Багров польщенно хмыкнул.
– Ладушки! Если он уронит бумажник, мы его не прикарманим, – пообещал он.
Ирка хотела сказать, что он его никогда не уронит, но в этот миг на асфальт шлепнулся пухлый бумажник из серой кожи. Матвей поднял пропажу и вернул владельцу. Пьер Безухов остановился, недоверчиво схватился за внутренний карман, а потом вдруг всплеснул руками и настойчиво стал совать Багрову деньги. Тот протестовал, пятился, но великодушный Пьер не успокоился, пока, догнав его, насильно не затолкал в карман рубашки несколько крупных купюр.
Смущенный Матвей вернулся к Ирке.
– Оказывается, честным человеком быть выгодно! Знаешь, сколько я заработал?
Ирка подозрительно уставилась на него.
– А почему у него бумажник вывалился? Только не говори, что обошлось без твоих штучек!
– Так я ж не знал, что там полкило денег окажется и он мне их совать будет! А такой с виду скромняга, с мусорным ведром, – оправдывался Багров.
Ирка рассердилась и отвернулась, тем более что говорить все равно было трудно из-за летевшей пыли. К тому же Безухов куда-то свернул. Его надежная спина больше не защищала их от ветра. Пьер спешил домой. Там его ждали жена Наташа Ростова, дочь-хорошистка Саша двенадцати лет, диетический бульон, вечернее сидение в блоге и хитроумно припрятанная за шторой бутылка коньяка.

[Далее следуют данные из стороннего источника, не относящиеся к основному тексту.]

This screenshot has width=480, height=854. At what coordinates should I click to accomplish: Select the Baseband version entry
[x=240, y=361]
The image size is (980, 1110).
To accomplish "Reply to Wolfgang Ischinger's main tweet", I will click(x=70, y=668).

Ирка больше не вспоминала о Пьере. На ее воображении точно большая каменная жаба лежала. Она шла против ветра, сильно наклонившись вперед, чтобы не быть сбитой с ног, и думала о том, что скажет Фулоне о копье Таамаг. Лучше всего, конечно, было бы вообще не ходить на встречу валькирий, но это казалось ей слишком трусливым, и она назло себе решила пойти.

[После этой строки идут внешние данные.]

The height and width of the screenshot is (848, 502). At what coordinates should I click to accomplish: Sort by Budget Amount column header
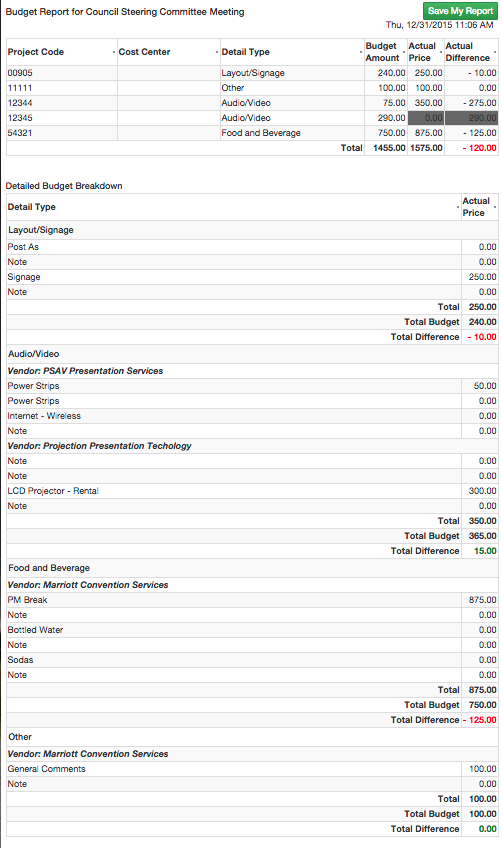[386, 52]
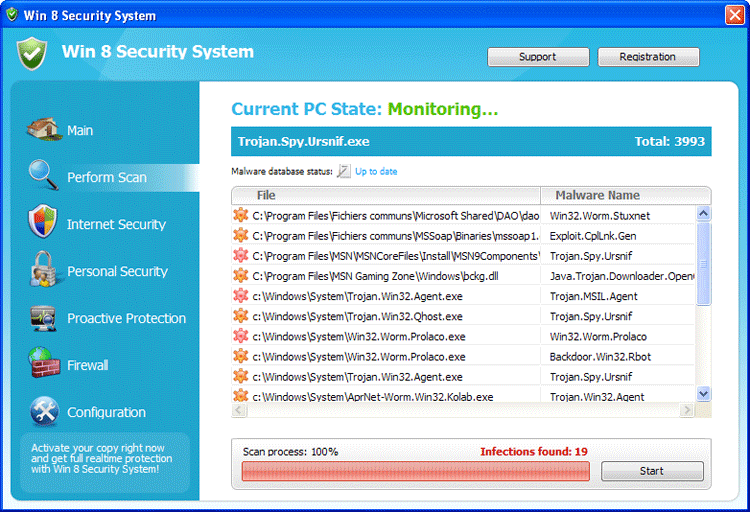Screen dimensions: 750x512
Task: Open the Internet Security section
Action: point(116,224)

Прошло уже несколько дней, как бывшее копье Таамаг было спрятано в трещине под фундаментом их дома в Сокольниках. Куртку с орудия она так и не сняла, брезентом, по авторитетному совету Мамзелькиной, не обзавелась, лишь натянула сверху плотный мусорный пакет, обкрутив его скотчем.
Пока она вертела скотч, наконечник вел себя как живой. С каждым часом гнулся все сильнее, хотя изгиба косы пока не достиг. Насколько Ирка могла судить сквозь куртку и мусорный пакет, теперь копье больше походило на алебарду, снабженную крюком, которым сдергивают с седла и подрезают сухожилия у коней.
Шлем и копье лежали в доме. Их страшная магия не коснулась. Багров так и не понял, почему они не отдали ничего Брунгильде.
– Дело, конечно, твое! Я во все эти игры света и тьмы не лезу, но все равно некозырно как-то чужое крысить, – заявил он.